Wednesday, December 10, 2008

Norton Virus

Does anyone on earth rely on Norton Anti-virus to keep their PC safe? I hope not. Unless the virus you have is the internet. My Norton anti-virus program that came standard with my Windows XP home edition did a great job of that. So well in fact, that I had to call my ISP and spend two days trouble shooting before they told me I should uninstall Norton and... WOW, problem solved.

Oh, if the virus is your email it will protect you from that too. In fact it'll make sure you can't sign in to any website that requires a sign in and password. It'll protect you from getting on AIM, paying your bills, and even blogging.

Not since jezzball has a standard computer component been so useless. But at least jezzball actually did what it was intended to do. I wonder how long Norton, as a company, would last if they sold their product independently in stores, instead of forcing it into our operating systems through a long term contract with Microsoft. I think it's time for Microsoft to dump Norton. And while they're at it, they could teach my operating system to not screw every site on the internet without a condom. And is it possible to get herpes from my keyboard?

Saturday, November 29, 2008

Black Friday

Can someone tell me why anyone, would buy a TV on any other day. A 60 inch Mitsubishi Television for 850 bucks. That is insane.

And along the same lines. Does anyone remember when Plasma TVs were 13,000 dollars? If anyone out there actually paid that much for a TV I want to meet you in person. Did you know you good buy 3 Hyundai Accents for 13,000 dollars?

Tuesday, November 25, 2008

Quit Selling Me Everything

Penguins used to be cute. Maybe too cute. First we watched them March, while Morgan Freeman told us their sad story. Then we watched them surf the coastal swells of Hawaii. Now they are everywhere. From towels, T shirts, and toilet seat covers, to movies, posters, and frozen products of all kinds.

They said it about the Beatles, the Monkeys, and the Coca Cola Polar Bears, but no one has the guts to say it about Penguins. Until now. Penguins have officially sold out. That's right, completely sold out. Traded their migratory patterns, and frozen real estate for Town Houses in Beverly Hills.

One word of warning: Enjoy it while it lasts. As you will remember Koala bears and Elephants had a pretty good run too, but like all animals spokesmen, their shelf lives were relatively short. Today Mr. Penguin, you are living the high life. Fancy parties, celebrity friends, and waddling down the red carpet. But don't blink, in a second it could all be over, and you'll be back to being a slightly freakish looking bird that can't fly.

And as a heads up... I think the Meerkats are eying you jacuzzi.

An extra large hypocrite burger with cheese

The Whopper. An American Favorite. A tasty flame broiled delight. A raving hypocrite. If you have seen the new commercials on TV where an "all grown up Whopper" lectures his son, Whopper Jr. on selling himself for such a cheap price, 1 dollar, you know what I'm taking about. I'm not trying to butt into the hierarchy of the burger family structure, but I just thought I'd point out one thing.

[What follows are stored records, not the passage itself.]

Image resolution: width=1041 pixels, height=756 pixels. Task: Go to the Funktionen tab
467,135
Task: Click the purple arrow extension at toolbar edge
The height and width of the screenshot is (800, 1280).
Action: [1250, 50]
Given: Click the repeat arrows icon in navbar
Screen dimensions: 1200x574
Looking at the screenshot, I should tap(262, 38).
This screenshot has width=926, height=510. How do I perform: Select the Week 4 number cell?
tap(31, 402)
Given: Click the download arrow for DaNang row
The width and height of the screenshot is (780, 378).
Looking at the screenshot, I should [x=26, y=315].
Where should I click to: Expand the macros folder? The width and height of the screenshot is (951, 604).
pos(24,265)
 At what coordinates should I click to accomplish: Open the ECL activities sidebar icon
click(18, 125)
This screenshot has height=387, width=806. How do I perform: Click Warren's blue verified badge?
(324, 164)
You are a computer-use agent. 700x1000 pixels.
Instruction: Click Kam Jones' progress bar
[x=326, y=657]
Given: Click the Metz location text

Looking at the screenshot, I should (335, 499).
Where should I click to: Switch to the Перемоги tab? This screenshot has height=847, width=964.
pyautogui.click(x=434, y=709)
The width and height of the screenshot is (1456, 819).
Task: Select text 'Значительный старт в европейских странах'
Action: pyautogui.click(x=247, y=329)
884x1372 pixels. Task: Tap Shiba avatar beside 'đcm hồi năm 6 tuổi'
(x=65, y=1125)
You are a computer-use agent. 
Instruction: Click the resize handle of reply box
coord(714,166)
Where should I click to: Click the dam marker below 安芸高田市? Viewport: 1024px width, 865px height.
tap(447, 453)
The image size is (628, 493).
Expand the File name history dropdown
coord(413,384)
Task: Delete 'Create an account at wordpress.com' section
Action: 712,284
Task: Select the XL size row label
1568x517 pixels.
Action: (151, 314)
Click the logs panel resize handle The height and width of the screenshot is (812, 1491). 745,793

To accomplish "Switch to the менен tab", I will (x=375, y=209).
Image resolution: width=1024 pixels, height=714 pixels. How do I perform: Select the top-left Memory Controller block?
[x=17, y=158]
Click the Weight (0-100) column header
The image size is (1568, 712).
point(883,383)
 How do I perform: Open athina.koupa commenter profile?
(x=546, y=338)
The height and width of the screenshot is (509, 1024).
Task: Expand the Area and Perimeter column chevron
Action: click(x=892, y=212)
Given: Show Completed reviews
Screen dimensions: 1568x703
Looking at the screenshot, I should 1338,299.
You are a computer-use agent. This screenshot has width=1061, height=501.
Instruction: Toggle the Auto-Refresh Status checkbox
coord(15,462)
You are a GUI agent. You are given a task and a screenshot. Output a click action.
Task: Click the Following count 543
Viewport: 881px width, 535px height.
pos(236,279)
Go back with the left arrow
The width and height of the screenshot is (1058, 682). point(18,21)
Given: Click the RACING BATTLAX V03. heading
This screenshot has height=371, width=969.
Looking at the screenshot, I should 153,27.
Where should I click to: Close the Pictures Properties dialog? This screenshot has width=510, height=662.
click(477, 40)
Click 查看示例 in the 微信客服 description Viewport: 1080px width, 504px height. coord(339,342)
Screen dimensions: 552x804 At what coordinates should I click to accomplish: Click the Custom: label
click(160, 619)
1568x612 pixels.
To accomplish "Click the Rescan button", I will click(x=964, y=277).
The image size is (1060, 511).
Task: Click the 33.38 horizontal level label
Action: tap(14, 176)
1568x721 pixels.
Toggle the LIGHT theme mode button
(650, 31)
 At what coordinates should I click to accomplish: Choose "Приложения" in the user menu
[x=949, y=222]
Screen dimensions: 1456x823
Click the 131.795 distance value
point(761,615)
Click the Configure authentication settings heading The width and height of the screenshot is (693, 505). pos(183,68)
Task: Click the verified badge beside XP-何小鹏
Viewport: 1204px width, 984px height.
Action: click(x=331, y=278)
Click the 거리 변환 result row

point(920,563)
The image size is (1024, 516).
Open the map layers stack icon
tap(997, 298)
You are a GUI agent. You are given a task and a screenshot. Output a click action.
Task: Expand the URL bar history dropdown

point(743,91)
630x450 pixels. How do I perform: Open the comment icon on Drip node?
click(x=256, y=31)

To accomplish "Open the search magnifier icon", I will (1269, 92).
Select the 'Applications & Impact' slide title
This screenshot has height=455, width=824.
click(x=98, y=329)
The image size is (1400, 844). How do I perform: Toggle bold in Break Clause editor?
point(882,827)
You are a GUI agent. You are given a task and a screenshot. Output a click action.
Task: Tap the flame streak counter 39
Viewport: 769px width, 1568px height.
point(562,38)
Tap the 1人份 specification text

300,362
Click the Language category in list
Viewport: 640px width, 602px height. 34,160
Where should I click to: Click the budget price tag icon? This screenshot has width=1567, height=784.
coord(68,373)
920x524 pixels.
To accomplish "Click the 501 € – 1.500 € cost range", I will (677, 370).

When I was a kid we used to go to Burger King all the time and enjoy a full family meal for around 10 bucks. How was that possible? Because the high and mighty, too hot for his own pants, would never sell himself for such a low price con artist, used to only cost 99 cents.

I might be treading on sensitive territory here. I'm sure Burger King doesn't want the American public to know that just a short time ago you could purchase the full Whopper for only 99 cents, but now you have to settle for Jr at the same price.

Either way, Father Whopper needs to remember how it was to be young, dumb, and full of flame broiled goodness just waiting to get out. Whopper: Cut the kid some slack, he's just following in your footsteps. You should be proud. And bring that XL burger you have in England over here to the U.S. Quit hoarding.